High Electric Field Induced Strain in Solid-State Route Processed Barium Titanate Ceramics
G. Picht, H. Kungl, M. Baeurer, M.J. Hoffmann
- Source: FUNCTIONAL MATERIALS LETTERS, 2010, Band 3, Heft 1, S. 59-64
Barium titanate (BaTiO3) was prepared by a solid state route from highly pure raw materials. Homogenization by attrition milling resulted in fine grained powders, which could be calcined to single phase BaTiO3 at 875 degrees C and sintered to high density ceramics at 1200-1250 degrees C. Due to the relatively low sintering temperatures, grain size remains in the range below 2 mu m. The material shows very good performance under 2kV/mm electric high field cycling with 0.12% strain at ambient conditions.

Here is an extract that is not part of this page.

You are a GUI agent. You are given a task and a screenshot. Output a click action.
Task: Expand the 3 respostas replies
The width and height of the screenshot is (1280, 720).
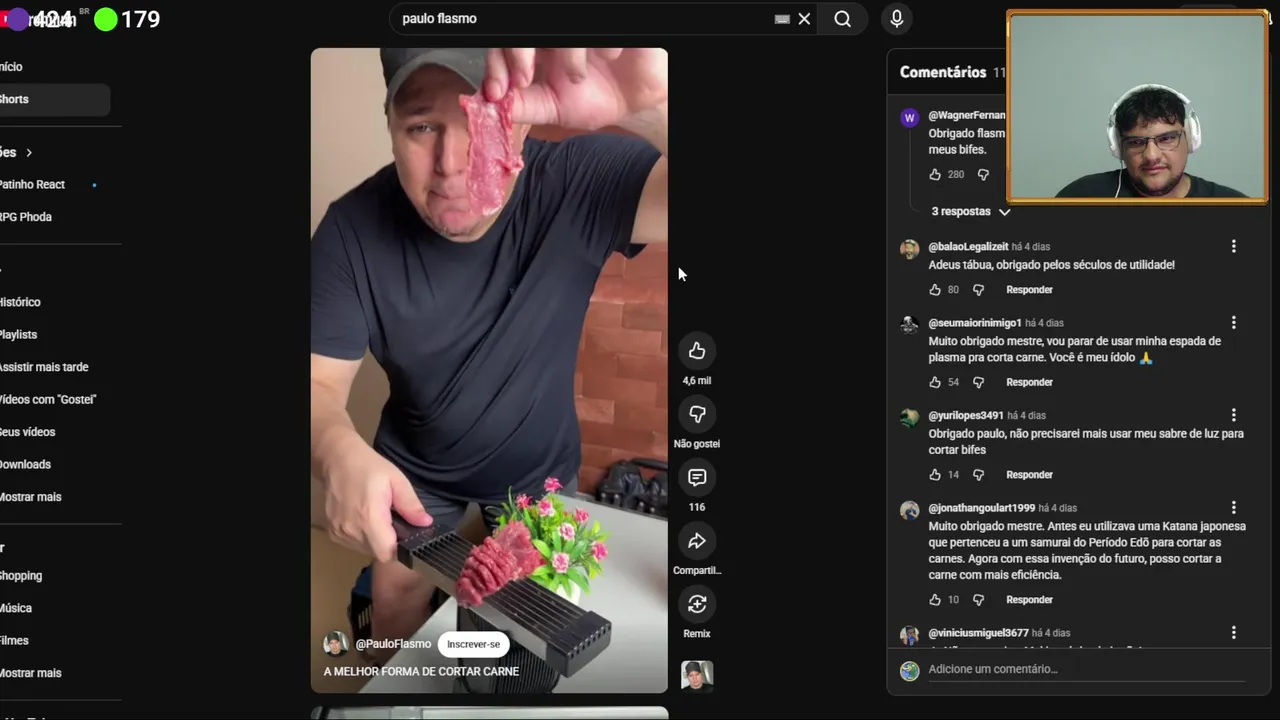click(970, 212)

Field dependence of strain at 20 degrees C shows moderate strain under subcoercive field conditions, high strain in the intermediate field range up to 2 kV/mm and saturation resulting in to low additional strain at higher fields. The temperature characteristics of the strain reveal a marked decrease by approximately one third when increasing the temperature to 60 degrees C. At higher temperatures field induced strain stabilizes when approaching the Curie temperature. From the nonlinearity characteristics at ambient conditions and the temperature behavior, it is concluded that contributions from reversible domain switching to strain are a major source of the high strain performance.